* **RECORDS TO PROCESS**
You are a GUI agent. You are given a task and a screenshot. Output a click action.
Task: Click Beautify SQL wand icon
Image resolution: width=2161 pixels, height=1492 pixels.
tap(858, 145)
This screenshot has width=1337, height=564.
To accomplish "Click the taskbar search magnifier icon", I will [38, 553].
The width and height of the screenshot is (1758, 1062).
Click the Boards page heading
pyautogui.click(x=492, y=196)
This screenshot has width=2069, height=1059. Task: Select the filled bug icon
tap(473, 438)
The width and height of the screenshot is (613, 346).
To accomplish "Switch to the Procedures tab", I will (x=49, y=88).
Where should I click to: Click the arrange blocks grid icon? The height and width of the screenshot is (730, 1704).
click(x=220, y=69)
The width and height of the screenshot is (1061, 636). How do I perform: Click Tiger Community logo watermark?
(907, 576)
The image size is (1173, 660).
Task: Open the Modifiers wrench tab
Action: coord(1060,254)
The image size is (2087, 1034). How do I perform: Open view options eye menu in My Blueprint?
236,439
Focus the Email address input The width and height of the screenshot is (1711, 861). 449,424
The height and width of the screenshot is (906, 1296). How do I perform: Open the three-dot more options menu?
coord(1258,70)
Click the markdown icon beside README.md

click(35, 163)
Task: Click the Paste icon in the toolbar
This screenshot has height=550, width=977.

* **ASSIGNMENT**
Here the goal is to repeat each entry exactly.

* **RESPONSE FOR THIS EXERCISE**
You are a GUI agent. You are given a task and a screenshot. Output a click action.
Task: Click Beautify SQL wand icon
Image resolution: width=2161 pixels, height=1492 pixels.
tap(858, 145)
This screenshot has width=1337, height=564.
To accomplish "Click the taskbar search magnifier icon", I will [38, 553].
The width and height of the screenshot is (1758, 1062).
Click the Boards page heading
pyautogui.click(x=492, y=196)
This screenshot has width=2069, height=1059. Task: Select the filled bug icon
tap(473, 438)
The width and height of the screenshot is (613, 346).
To accomplish "Switch to the Procedures tab", I will (x=49, y=88).
Where should I click to: Click the arrange blocks grid icon? The height and width of the screenshot is (730, 1704).
click(x=220, y=69)
The width and height of the screenshot is (1061, 636). How do I perform: Click Tiger Community logo watermark?
(907, 576)
The image size is (1173, 660).
Task: Open the Modifiers wrench tab
Action: coord(1060,254)
The image size is (2087, 1034). How do I perform: Open view options eye menu in My Blueprint?
236,439
Focus the Email address input The width and height of the screenshot is (1711, 861). 449,424
The height and width of the screenshot is (906, 1296). How do I perform: Open the three-dot more options menu?
coord(1258,70)
Click the markdown icon beside README.md

click(35, 163)
Task: Click the Paste icon in the toolbar
This screenshot has height=550, width=977.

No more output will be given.